The Mitrokhin Archive II focuses on the rest of the world, most specifically on the ‘Third World’ nations that the Soviet Union regarded as likely locations in which to build socialist or communist states. The book is divided into sections on Latin America, the Middle East, Asia, and Africa, with chapters focusing on either a specific country or time period for the KGB’s activities. For instance, Mitrokhin and Andrew devote two chapters to India, one of the premier targets for KGB activity, pointing out the extent to which the KGB promoted Indira Gandhi’s paranoia that the CIA and various other Western intelligence services were plotting to depose or murder her. The Soviet war of attrition in Afghanistan also gets two chapters of coverage, attempting to untangle the complicated connections between various factions and rival groups in the late 1970s through the 1980s. Other countries and regions also receive a careful study, with some intriguing revelations:
- Soviet espionage in China after the Sino-Soviet split was made all but impossible by the fact that the Chinese secret police knew all the identities of the KGB’s agents in the PRC and proceeded to kill them all off — a lesson on why it’s not always good to share everything with your allies
- Attempts to spy on China by way of Japan ran into problems when the Japanese Communist Party chose to ally itself ideologically with Beijing
- KGB involvement in starting and spreading the urban legend about Latin American children being kidnapped and killed to provide donated organs for rich Americans
(I’m not entirely certain if it’s a reflection on the fact that I’m not as ‘genned up’ on Third World Cold War history as I thought I was, but I found the second volume to be a little less readable than the first. It may simply be that I’m not as familiar with the names and events mentioned and discussed, in which case a little outside reading might be in order to see if the research makes more sense to me then. Just a bit of qualification that might explain why I preferred the first volume to the second.)

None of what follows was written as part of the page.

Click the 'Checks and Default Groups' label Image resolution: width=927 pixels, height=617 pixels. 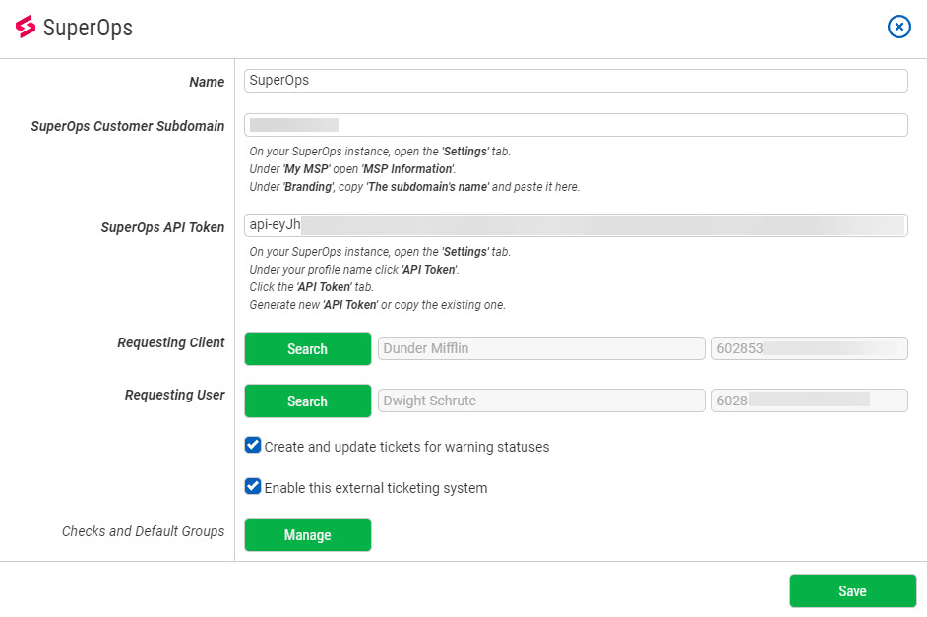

Vasili Mitrokhin died in 2004, shortly after the publication of the first volume of The Mitrokhin Archive. Christopher Andrew completed this second volume on his own, working with Mitrokhin’s original notes. There has been some controversy over the archive, particularly from scholars who question Mitrokhin’s credibility. How, they ask, could someone who never managed to rise above a middling rank in the KGB manage to evade the strict security surrounding the archives and spend the better part of his career making notes on extremely sensitive case files? When I think about some of the real-life spy stories that have shown up in the press since the late 1980s, I’m a little more inclined to take Mitrokhin’s archive at face value. Even if it’s exposed as a fraud at some point in the future, the Mitrokhin Archive would still be a great set of books to show just how engrossing a fraud can be.
Regardless, anyone with any interest in espionage and intelligence history will want to read these books. They are thorough and painstakingly detailed, remarkably comprehensive and written in a crisply academic style that suits the subject matter well. Mitrokhin’s vast collection of papers sheds light on Soviet intelligence activities around the world, from the early days of the October Revolution to the events leading up to the coup that all but toppled Gorbachev. Some of the real stories told in the archives would put any writer of spy fiction to shame.